### AUFGABEN:
1 - Erkläre anhand des Forenthreads zum Freeriden im Raum München, warum Frau Rauscher sich der Gruppe anschließen möchte.
2 - Wie alt ist soe laut dem Forenthread zum Freeriden im Raum München?
3 - Setze den Forenthread zum Freeriden im Raum München nach seinem letzten Satz fort.

# girls zum freeriden/enduro/oder trail riden aus dem raum münchen gesucht?



## soe (2. Juli 2012)

hello ihr mädels da draussen,

ich (32) suche mädels/frauen zum gemeinsamen freeriden/enduro/trailriding aus dem raum münchen oder umgebung. 

mit männern fahren is ja schön und gut, aber ich denke girls have more fun together. 

wer hat lust? ich würd mich sehr über antworten freuen.

sunny greetings
soe


----------



## tinka (2. Juli 2012)

Hallo,

na da wär ich dabei 
Hier im Forum hatte schon jemand einen Aufruf gestartet und es sind ein paar Mädels zusammengekommen. Letzter Planungstand war, dass wir Ende des Monats einen Tag in den Bikepark (Samerberg?).
Komm doch mit!

Aber auch sonst suche ich dringend nach weiblicher Bikepark/Trailbegleitung 
vg Claudia


----------



## MTB-News.de




----------



## Frau Rauscher (2. Juli 2012)

Hallo!
Ich ziehe im Spätsommer nach München und würde mich dann durchaus auch mal anschließen 
muss ja dann die Gegend kennenlernen


----------



## soe (3. Juli 2012)

hey ja, voll gerne.

Gespeicherte Einträge aus einer Sammlung
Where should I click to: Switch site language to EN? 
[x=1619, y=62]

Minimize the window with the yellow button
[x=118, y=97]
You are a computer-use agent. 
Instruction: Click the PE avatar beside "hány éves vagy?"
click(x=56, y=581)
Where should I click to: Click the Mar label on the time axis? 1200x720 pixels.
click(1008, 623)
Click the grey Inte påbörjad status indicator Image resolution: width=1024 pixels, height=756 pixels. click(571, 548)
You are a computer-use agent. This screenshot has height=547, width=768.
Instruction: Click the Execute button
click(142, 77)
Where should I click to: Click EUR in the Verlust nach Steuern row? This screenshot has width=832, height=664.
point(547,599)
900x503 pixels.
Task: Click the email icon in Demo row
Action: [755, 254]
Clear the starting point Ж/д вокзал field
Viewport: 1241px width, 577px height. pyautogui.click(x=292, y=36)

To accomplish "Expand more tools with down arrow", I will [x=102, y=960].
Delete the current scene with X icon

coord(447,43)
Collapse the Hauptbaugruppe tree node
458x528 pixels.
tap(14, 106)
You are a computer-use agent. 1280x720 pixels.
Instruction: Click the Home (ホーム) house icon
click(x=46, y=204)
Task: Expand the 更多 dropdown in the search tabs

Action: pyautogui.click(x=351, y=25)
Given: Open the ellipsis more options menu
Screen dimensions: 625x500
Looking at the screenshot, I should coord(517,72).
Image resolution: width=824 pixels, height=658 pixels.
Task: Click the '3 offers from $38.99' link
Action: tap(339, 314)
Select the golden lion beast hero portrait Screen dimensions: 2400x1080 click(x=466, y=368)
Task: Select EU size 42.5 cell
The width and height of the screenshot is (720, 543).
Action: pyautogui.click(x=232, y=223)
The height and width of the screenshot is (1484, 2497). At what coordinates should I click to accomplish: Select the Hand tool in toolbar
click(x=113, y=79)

### SCHRIFTLICHE ANTWORTEN:
1 - Frau Rauscher zieht im Spätsommer nach München. Sie möchte sich dann anschließen, weil sie die Gegend kennenlernen muss.

2 - 32 Jahre.

3 -
hab auch schon mitn nem andern girl hier die munich - trails bisserl gerockt (solang man diese noch fahren darf *grrrr*) - sie wär bstimmt a dabei.
bikepark würd i scho voi gern, war schon lang nimmer da ich momentan kein bigbike mehr hab.  - aba mal berge oder so (kein uphill versteht sich ) auch lust girls? wir ham ja mehr als genug terrain z.b. um den walchensee herum oder auch weiter rein in die berg...


----------



## tinka (3. Juli 2012)

na klar, ich fahr eigentlich alles gerne (sogar bergauf ), vom Bikepark (flowige Strecken!) / Freeride Fieber bin ich erst seit ganz kurzem befallen... Ps ich schick Dir noch eine PM wegen dem bereits geplanten Bikepark tag...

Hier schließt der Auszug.